§ **Task to carry out**
Please copy out everything from the line containing "above Article 1" down to the line containing "click(x=268, y=72)", both of those lines included, reproducing the records character for character.
** BEGIN Task material **
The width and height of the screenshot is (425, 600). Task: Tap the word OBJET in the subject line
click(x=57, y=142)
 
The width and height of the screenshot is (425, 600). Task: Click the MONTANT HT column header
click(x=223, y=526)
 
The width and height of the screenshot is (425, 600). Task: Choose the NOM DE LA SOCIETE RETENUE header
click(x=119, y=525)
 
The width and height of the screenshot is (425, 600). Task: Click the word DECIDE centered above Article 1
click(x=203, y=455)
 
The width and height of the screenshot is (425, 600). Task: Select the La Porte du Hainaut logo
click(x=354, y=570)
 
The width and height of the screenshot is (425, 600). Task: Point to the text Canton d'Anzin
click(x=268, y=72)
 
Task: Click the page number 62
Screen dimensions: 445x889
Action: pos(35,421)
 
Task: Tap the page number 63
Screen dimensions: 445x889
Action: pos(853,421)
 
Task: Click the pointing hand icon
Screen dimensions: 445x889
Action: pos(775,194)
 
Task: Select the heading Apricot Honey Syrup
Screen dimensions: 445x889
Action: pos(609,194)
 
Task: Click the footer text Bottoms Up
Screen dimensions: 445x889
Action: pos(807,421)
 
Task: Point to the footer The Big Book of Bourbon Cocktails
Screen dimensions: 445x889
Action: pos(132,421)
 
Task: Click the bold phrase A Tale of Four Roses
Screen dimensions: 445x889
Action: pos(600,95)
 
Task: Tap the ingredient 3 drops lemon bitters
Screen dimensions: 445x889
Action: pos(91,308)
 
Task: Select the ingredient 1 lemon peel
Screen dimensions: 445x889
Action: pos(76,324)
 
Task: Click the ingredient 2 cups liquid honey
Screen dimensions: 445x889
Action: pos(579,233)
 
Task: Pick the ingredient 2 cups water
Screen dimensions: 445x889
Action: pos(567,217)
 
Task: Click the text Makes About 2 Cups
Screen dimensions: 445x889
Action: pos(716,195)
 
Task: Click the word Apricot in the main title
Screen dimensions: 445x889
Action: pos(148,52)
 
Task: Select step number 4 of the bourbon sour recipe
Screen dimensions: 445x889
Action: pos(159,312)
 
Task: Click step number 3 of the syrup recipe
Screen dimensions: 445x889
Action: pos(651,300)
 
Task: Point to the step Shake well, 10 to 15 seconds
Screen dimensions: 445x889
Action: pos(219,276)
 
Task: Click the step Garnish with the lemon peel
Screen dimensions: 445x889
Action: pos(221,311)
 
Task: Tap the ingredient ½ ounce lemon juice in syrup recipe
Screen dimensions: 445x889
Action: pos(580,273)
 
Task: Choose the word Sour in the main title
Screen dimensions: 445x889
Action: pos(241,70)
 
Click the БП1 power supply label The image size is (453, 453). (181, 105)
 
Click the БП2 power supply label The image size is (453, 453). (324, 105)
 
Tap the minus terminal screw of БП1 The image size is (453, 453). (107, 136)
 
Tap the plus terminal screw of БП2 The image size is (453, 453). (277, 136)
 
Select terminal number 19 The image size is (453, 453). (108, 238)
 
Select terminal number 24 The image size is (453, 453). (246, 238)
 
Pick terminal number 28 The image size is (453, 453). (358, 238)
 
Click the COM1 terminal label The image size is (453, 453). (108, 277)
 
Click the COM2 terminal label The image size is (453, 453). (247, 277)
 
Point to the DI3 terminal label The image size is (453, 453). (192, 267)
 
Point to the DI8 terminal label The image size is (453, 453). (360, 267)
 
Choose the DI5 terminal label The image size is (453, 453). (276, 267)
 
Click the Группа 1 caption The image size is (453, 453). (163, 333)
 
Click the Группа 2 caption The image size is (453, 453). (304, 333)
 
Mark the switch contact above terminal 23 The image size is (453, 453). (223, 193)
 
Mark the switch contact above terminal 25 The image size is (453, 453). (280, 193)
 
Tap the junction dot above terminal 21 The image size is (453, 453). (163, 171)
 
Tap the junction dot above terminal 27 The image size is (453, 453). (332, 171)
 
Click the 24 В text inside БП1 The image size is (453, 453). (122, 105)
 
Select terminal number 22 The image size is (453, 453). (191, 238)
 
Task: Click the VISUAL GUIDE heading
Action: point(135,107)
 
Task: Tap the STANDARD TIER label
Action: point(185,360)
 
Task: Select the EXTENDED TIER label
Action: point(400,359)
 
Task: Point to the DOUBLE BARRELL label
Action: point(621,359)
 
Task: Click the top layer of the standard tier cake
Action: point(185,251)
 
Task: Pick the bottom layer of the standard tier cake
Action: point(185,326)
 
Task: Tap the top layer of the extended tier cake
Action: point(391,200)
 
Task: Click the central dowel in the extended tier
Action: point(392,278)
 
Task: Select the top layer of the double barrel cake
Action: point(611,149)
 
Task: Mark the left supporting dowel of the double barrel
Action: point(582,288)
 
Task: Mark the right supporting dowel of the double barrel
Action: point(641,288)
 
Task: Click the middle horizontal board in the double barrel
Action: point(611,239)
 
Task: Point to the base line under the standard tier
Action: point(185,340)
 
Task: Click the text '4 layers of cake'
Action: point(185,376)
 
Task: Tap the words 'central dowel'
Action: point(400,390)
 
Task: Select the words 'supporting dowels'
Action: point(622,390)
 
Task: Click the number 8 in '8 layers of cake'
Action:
** END Task material **
** BEGIN Task material **
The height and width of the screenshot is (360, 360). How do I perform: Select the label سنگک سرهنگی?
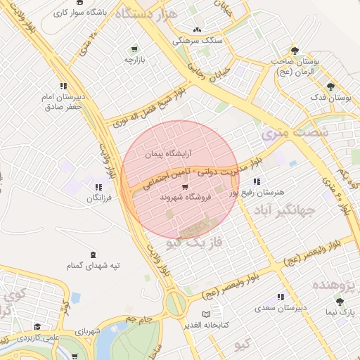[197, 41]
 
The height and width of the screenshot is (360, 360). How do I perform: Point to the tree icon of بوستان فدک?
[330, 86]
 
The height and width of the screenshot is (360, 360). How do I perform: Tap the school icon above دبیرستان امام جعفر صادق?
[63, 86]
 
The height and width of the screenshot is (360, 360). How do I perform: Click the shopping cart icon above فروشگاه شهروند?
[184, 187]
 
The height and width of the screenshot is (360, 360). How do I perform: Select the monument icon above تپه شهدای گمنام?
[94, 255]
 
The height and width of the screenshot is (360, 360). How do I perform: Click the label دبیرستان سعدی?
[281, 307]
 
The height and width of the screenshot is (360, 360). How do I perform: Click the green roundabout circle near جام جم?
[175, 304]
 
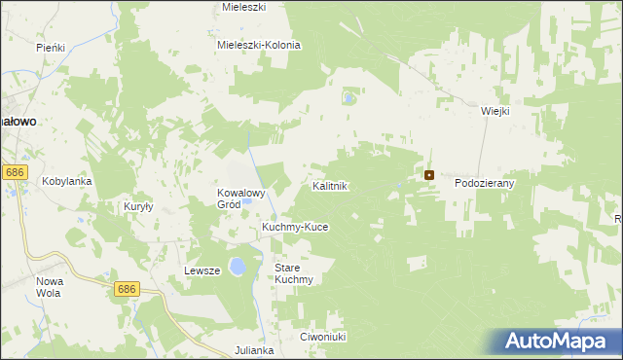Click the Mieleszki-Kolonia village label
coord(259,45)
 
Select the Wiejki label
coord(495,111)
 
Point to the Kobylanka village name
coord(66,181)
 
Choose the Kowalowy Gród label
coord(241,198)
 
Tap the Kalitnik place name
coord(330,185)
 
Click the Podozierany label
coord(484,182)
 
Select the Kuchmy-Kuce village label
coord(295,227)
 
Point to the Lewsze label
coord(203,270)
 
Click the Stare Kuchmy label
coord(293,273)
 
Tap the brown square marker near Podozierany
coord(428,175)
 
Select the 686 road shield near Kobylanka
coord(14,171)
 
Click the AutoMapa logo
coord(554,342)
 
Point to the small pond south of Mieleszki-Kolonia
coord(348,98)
** END Task material **
** BEGIN Task material **
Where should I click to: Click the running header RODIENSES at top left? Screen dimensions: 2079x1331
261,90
** END Task material **
§ **Task response**
The width and height of the screenshot is (425, 600). Task: Click the word DECIDE centered above Article 1
click(x=203, y=455)
 
The width and height of the screenshot is (425, 600). Task: Select the La Porte du Hainaut logo
click(x=354, y=570)
 
The width and height of the screenshot is (425, 600). Task: Point to the text Canton d'Anzin
click(x=268, y=72)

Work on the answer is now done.